- **EXERCISE PROMPT**: Search the entries for the word "computer" and pull out each line that has it.

- **DATA IN THIS EXERCISE**:
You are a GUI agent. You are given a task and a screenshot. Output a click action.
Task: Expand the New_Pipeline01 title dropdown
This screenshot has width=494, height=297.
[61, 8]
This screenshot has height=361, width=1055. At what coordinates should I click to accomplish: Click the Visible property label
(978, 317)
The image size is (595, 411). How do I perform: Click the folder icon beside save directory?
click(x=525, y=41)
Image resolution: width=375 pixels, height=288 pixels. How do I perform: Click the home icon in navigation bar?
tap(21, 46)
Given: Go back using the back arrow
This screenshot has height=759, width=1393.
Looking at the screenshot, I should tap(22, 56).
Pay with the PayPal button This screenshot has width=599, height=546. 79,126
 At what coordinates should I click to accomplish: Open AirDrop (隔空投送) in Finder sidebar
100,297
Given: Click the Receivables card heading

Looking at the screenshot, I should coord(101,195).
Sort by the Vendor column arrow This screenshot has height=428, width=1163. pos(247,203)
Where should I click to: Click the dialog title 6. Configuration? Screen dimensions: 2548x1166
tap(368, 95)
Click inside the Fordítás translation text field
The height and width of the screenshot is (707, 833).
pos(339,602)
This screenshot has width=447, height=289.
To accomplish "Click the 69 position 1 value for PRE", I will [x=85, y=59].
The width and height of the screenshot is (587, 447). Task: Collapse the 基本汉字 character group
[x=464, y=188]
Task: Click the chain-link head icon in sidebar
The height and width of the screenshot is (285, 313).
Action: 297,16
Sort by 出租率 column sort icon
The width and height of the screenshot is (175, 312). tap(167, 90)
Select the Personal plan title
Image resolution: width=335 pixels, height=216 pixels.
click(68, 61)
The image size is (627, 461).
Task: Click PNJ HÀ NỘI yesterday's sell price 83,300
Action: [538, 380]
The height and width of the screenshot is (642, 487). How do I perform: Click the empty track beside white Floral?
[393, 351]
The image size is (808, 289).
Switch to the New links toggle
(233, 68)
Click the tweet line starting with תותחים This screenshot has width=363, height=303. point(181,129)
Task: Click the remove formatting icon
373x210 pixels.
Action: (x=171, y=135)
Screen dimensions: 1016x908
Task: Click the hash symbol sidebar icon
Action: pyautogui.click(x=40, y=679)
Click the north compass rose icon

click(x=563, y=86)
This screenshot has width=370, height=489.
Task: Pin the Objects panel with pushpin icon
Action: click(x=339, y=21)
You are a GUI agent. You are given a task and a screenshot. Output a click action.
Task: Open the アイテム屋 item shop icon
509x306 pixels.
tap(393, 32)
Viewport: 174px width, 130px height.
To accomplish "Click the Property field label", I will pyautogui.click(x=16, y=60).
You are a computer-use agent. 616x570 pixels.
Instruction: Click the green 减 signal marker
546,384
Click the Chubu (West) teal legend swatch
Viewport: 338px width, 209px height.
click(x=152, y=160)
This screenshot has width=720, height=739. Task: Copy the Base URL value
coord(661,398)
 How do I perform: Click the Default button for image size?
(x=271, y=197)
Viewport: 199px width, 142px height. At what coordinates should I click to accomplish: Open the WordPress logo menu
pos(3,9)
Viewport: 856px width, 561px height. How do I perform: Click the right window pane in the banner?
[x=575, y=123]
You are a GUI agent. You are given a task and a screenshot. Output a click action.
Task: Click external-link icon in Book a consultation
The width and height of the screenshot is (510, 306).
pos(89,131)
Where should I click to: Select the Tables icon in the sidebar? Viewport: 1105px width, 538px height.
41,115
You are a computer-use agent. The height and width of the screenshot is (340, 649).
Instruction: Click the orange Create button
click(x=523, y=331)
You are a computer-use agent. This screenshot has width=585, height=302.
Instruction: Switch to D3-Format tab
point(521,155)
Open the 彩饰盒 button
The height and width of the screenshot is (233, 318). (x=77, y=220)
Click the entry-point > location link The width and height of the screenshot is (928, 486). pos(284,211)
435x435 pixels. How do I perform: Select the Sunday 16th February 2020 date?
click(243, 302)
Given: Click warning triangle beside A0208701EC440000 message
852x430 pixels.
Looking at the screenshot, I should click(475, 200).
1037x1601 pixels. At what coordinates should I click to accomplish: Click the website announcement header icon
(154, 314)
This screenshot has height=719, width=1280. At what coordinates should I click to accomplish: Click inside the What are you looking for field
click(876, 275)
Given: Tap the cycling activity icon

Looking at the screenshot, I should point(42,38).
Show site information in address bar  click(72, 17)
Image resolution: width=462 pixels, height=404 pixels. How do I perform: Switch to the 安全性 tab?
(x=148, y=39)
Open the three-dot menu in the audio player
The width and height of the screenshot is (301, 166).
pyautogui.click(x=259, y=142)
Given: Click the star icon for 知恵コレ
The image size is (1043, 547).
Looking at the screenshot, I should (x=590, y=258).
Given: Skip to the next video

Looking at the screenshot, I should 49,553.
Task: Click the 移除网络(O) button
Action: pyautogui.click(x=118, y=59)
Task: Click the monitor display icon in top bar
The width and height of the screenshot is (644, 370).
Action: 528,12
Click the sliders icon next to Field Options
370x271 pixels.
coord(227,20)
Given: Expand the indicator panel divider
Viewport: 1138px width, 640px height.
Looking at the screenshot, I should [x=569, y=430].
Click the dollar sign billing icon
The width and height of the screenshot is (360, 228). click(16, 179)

- **TASK OUTPUT**:
You are a computer-use agent. 616x570 pixels.
You are a computer-use agent. The height and width of the screenshot is (340, 649).
You are a computer-use agent. This screenshot has width=585, height=302.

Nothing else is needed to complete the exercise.